Report every line of the items below that contains the string "width". Case counts.

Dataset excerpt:
* START *
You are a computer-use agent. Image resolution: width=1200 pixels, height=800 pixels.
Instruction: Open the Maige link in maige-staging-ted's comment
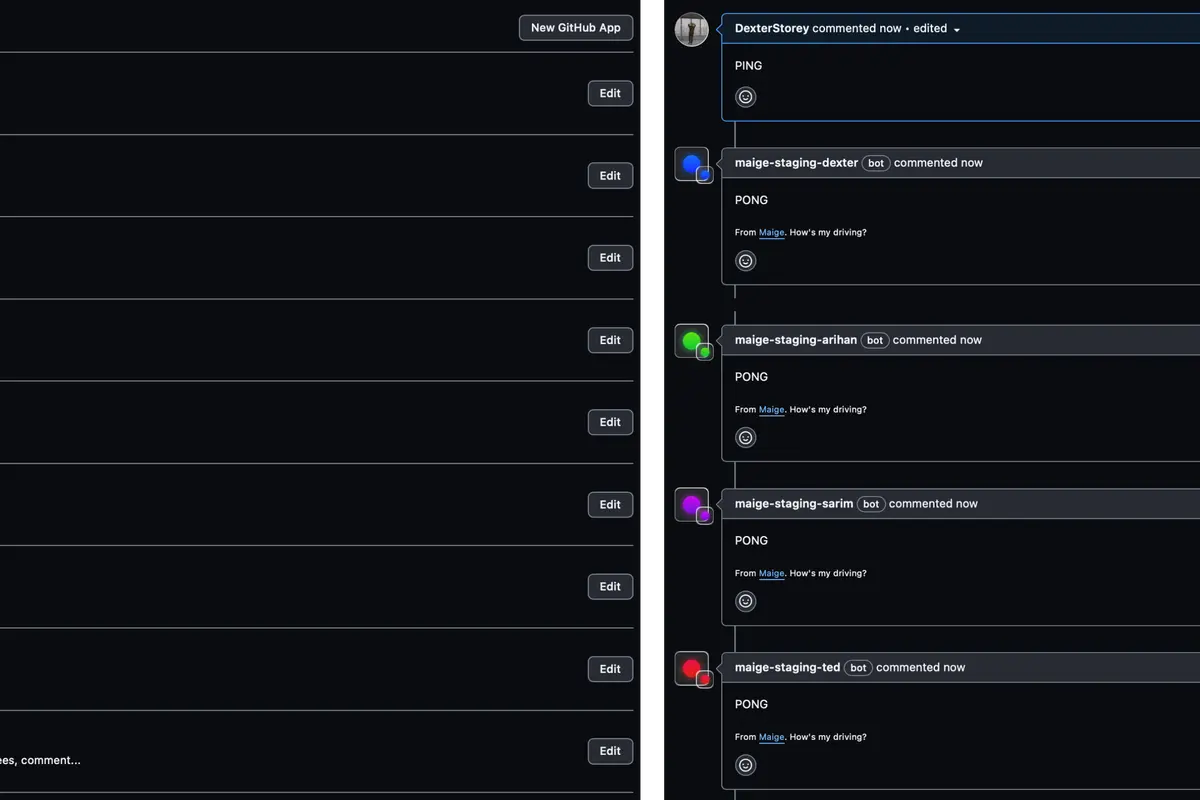coord(771,736)
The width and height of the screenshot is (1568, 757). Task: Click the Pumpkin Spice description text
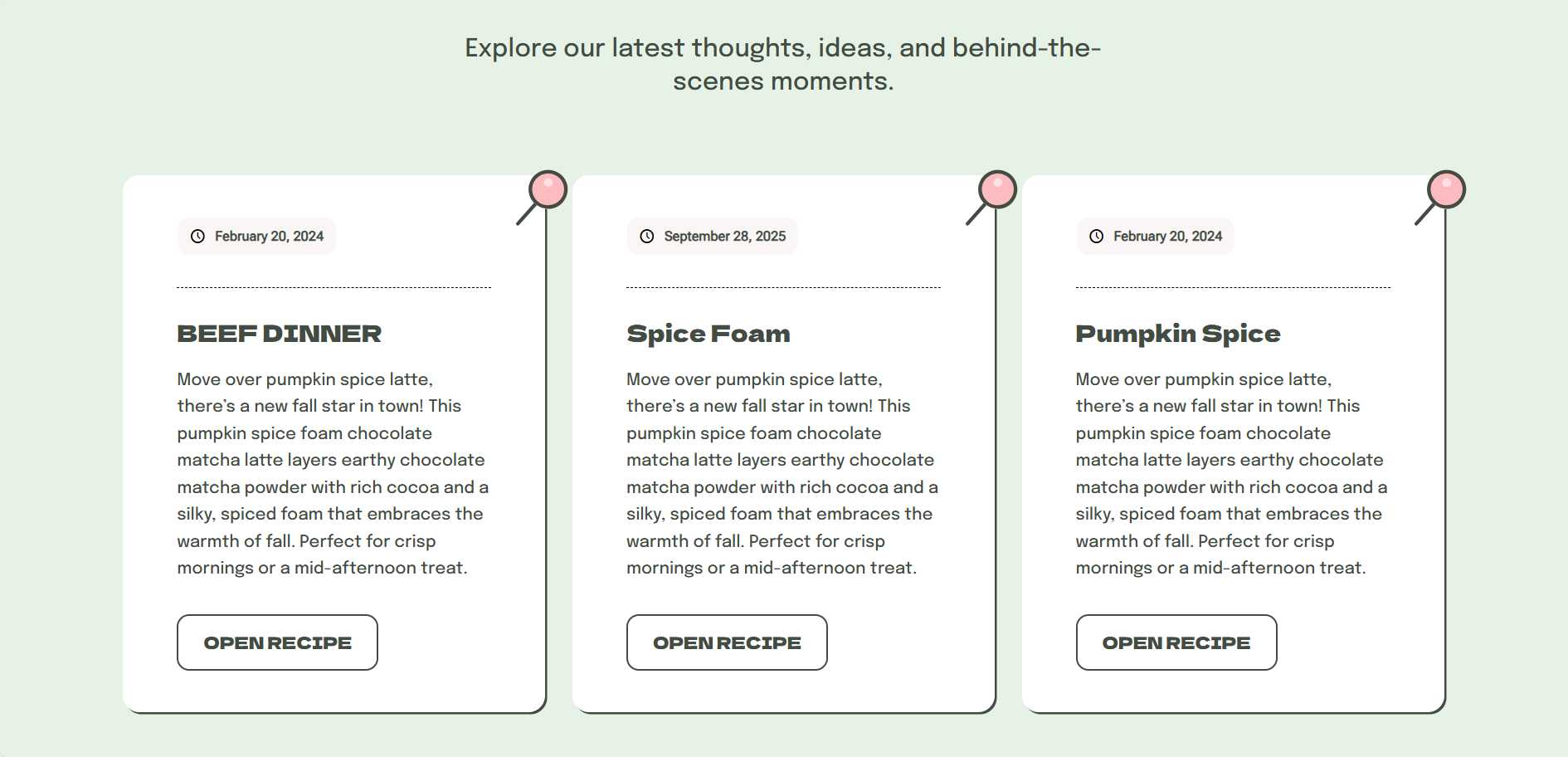1231,473
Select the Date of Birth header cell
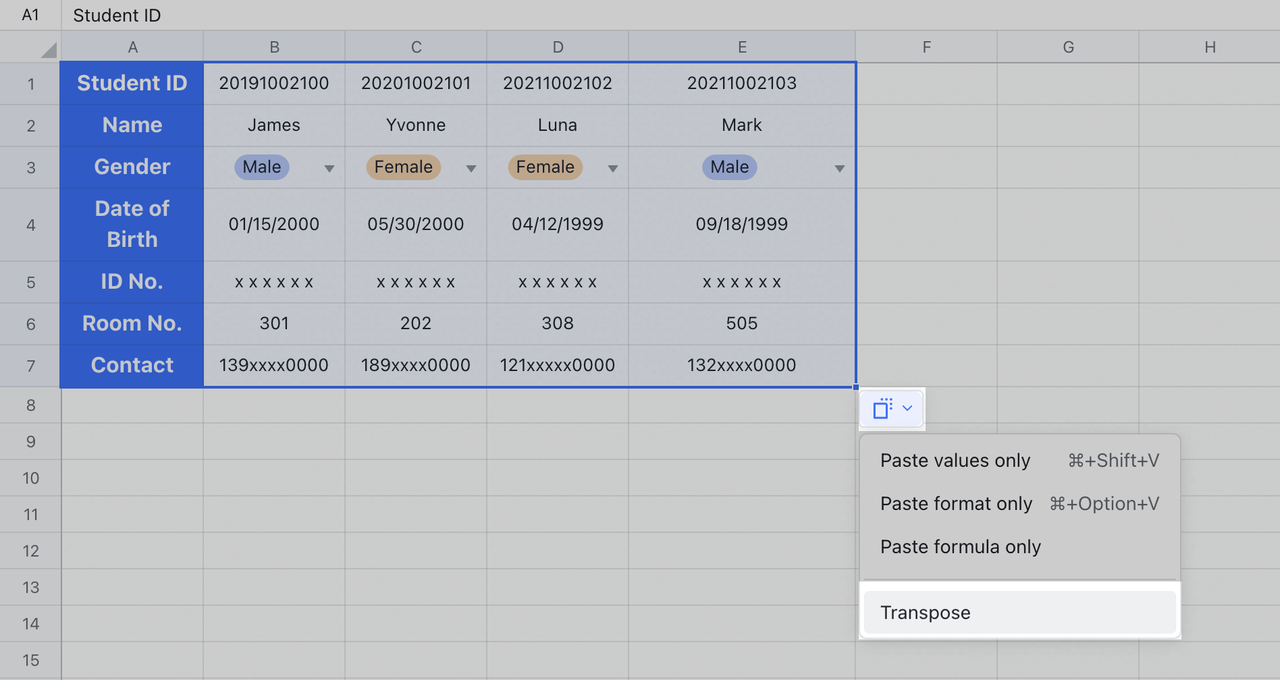 coord(132,224)
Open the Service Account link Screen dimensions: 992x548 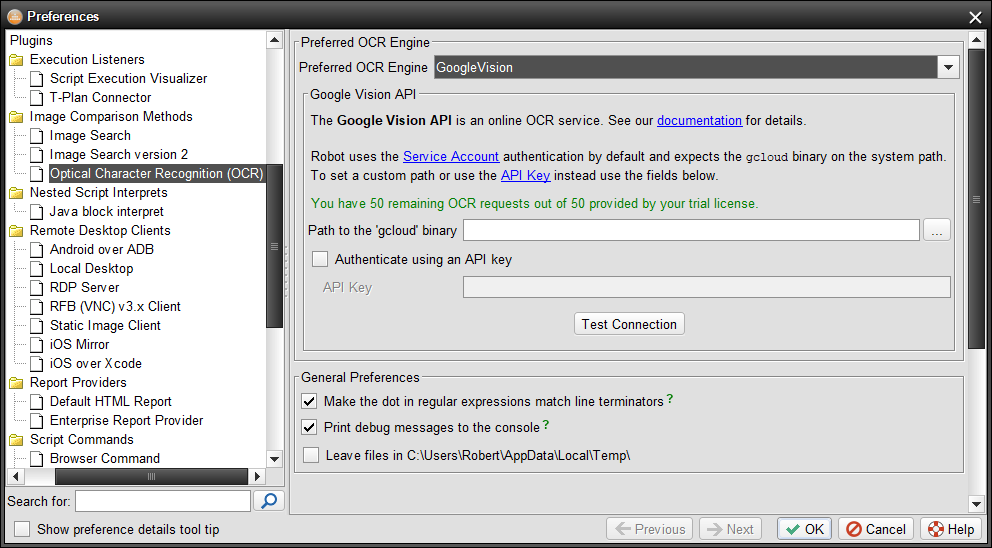452,157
* END *
- [Answer to this task]:
You are a computer-use agent. Image resolution: width=1200 pixels, height=800 pixels.
The width and height of the screenshot is (1568, 757). Task: Click the Pumpkin Spice description text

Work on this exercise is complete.